DATASET Start Marker

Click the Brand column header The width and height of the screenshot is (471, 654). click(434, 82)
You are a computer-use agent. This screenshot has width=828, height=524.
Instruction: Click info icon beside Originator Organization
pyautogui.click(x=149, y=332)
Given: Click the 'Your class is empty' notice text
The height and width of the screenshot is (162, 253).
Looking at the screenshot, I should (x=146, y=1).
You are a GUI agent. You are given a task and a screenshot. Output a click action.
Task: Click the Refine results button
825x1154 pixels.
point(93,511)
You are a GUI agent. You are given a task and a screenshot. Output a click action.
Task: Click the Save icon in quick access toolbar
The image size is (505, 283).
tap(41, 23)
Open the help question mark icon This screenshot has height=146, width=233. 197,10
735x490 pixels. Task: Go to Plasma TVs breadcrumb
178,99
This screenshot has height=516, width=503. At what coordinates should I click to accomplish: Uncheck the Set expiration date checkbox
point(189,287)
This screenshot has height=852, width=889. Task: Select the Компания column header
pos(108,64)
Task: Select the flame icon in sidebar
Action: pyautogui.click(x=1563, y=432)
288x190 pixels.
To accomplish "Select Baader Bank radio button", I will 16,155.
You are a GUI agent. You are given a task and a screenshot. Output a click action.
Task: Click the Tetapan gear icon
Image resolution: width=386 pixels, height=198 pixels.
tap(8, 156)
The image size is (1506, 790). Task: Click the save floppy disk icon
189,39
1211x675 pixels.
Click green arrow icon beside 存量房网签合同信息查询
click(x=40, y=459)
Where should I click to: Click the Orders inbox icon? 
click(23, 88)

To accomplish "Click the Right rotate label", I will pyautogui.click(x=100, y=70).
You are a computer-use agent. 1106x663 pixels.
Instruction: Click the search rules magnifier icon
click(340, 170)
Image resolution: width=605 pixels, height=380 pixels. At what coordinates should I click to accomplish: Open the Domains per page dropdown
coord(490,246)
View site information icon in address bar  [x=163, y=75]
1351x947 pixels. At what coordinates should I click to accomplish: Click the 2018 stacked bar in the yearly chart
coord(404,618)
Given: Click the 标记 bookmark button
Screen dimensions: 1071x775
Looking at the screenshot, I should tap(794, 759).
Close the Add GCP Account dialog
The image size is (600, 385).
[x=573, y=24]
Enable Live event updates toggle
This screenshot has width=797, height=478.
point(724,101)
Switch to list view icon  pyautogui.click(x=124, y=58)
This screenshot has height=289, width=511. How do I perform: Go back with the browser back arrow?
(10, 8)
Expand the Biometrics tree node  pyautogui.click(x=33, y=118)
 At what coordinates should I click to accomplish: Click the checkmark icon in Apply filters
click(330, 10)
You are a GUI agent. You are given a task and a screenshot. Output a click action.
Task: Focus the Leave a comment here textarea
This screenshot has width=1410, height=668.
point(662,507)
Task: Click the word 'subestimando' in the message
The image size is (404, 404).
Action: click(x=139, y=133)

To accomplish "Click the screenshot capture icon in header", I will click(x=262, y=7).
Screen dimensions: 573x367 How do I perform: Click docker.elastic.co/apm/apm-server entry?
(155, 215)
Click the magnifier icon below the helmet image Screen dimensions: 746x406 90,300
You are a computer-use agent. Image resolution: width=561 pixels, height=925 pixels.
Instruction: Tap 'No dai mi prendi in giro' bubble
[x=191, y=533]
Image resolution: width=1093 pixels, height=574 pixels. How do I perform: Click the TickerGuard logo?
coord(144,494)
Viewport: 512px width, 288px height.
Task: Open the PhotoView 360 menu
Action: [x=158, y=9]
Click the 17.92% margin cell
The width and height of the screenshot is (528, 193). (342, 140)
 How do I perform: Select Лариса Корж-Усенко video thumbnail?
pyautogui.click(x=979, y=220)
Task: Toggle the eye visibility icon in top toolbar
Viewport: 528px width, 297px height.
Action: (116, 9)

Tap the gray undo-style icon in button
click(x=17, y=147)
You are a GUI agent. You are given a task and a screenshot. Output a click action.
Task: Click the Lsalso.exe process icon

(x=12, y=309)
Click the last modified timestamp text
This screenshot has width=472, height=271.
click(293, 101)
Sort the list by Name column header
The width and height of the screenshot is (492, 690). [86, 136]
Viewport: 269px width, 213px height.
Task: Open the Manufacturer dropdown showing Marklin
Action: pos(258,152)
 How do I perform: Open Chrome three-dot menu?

DATASET End Marker

* _TASK DESCRIPTION_
Type the entries out again so that they match exactly.

* _COMPLETED EXERCISE_
Click the Brand column header The width and height of the screenshot is (471, 654). click(434, 82)
You are a computer-use agent. This screenshot has width=828, height=524.
Instruction: Click info icon beside Originator Organization
pyautogui.click(x=149, y=332)
Given: Click the 'Your class is empty' notice text
The height and width of the screenshot is (162, 253).
Looking at the screenshot, I should (x=146, y=1).
You are a GUI agent. You are given a task and a screenshot. Output a click action.
Task: Click the Refine results button
825x1154 pixels.
point(93,511)
You are a GUI agent. You are given a task and a screenshot. Output a click action.
Task: Click the Save icon in quick access toolbar
The image size is (505, 283).
tap(41, 23)
Open the help question mark icon This screenshot has height=146, width=233. 197,10
735x490 pixels. Task: Go to Plasma TVs breadcrumb
178,99
This screenshot has height=516, width=503. At what coordinates should I click to accomplish: Uncheck the Set expiration date checkbox
point(189,287)
This screenshot has height=852, width=889. Task: Select the Компания column header
pos(108,64)
Task: Select the flame icon in sidebar
Action: pyautogui.click(x=1563, y=432)
288x190 pixels.
To accomplish "Select Baader Bank radio button", I will 16,155.
You are a GUI agent. You are given a task and a screenshot. Output a click action.
Task: Click the Tetapan gear icon
Image resolution: width=386 pixels, height=198 pixels.
tap(8, 156)
The image size is (1506, 790). Task: Click the save floppy disk icon
189,39
1211x675 pixels.
Click green arrow icon beside 存量房网签合同信息查询
click(x=40, y=459)
Where should I click to: Click the Orders inbox icon? 
click(23, 88)

To accomplish "Click the Right rotate label", I will pyautogui.click(x=100, y=70).
You are a computer-use agent. 1106x663 pixels.
Instruction: Click the search rules magnifier icon
click(340, 170)
Image resolution: width=605 pixels, height=380 pixels. At what coordinates should I click to accomplish: Open the Domains per page dropdown
coord(490,246)
View site information icon in address bar  [x=163, y=75]
1351x947 pixels. At what coordinates should I click to accomplish: Click the 2018 stacked bar in the yearly chart
coord(404,618)
Given: Click the 标记 bookmark button
Screen dimensions: 1071x775
Looking at the screenshot, I should tap(794, 759).
Close the Add GCP Account dialog
The image size is (600, 385).
[x=573, y=24]
Enable Live event updates toggle
This screenshot has width=797, height=478.
point(724,101)
Switch to list view icon  pyautogui.click(x=124, y=58)
This screenshot has height=289, width=511. How do I perform: Go back with the browser back arrow?
(10, 8)
Expand the Biometrics tree node  pyautogui.click(x=33, y=118)
 At what coordinates should I click to accomplish: Click the checkmark icon in Apply filters
click(330, 10)
You are a GUI agent. You are given a task and a screenshot. Output a click action.
Task: Focus the Leave a comment here textarea
This screenshot has width=1410, height=668.
point(662,507)
Task: Click the word 'subestimando' in the message
The image size is (404, 404).
Action: click(x=139, y=133)

To accomplish "Click the screenshot capture icon in header", I will click(x=262, y=7).
Screen dimensions: 573x367 How do I perform: Click docker.elastic.co/apm/apm-server entry?
(155, 215)
Click the magnifier icon below the helmet image Screen dimensions: 746x406 90,300
You are a computer-use agent. Image resolution: width=561 pixels, height=925 pixels.
Instruction: Tap 'No dai mi prendi in giro' bubble
[x=191, y=533]
Image resolution: width=1093 pixels, height=574 pixels. How do I perform: Click the TickerGuard logo?
coord(144,494)
Viewport: 512px width, 288px height.
Task: Open the PhotoView 360 menu
Action: [x=158, y=9]
Click the 17.92% margin cell
The width and height of the screenshot is (528, 193). (342, 140)
 How do I perform: Select Лариса Корж-Усенко video thumbnail?
pyautogui.click(x=979, y=220)
Task: Toggle the eye visibility icon in top toolbar
Viewport: 528px width, 297px height.
Action: (116, 9)

Tap the gray undo-style icon in button
click(x=17, y=147)
You are a GUI agent. You are given a task and a screenshot. Output a click action.
Task: Click the Lsalso.exe process icon

(x=12, y=309)
Click the last modified timestamp text
This screenshot has width=472, height=271.
click(293, 101)
Sort the list by Name column header
The width and height of the screenshot is (492, 690). [86, 136]
Viewport: 269px width, 213px height.
Task: Open the Manufacturer dropdown showing Marklin
Action: pos(258,152)
 How do I perform: Open Chrome three-dot menu?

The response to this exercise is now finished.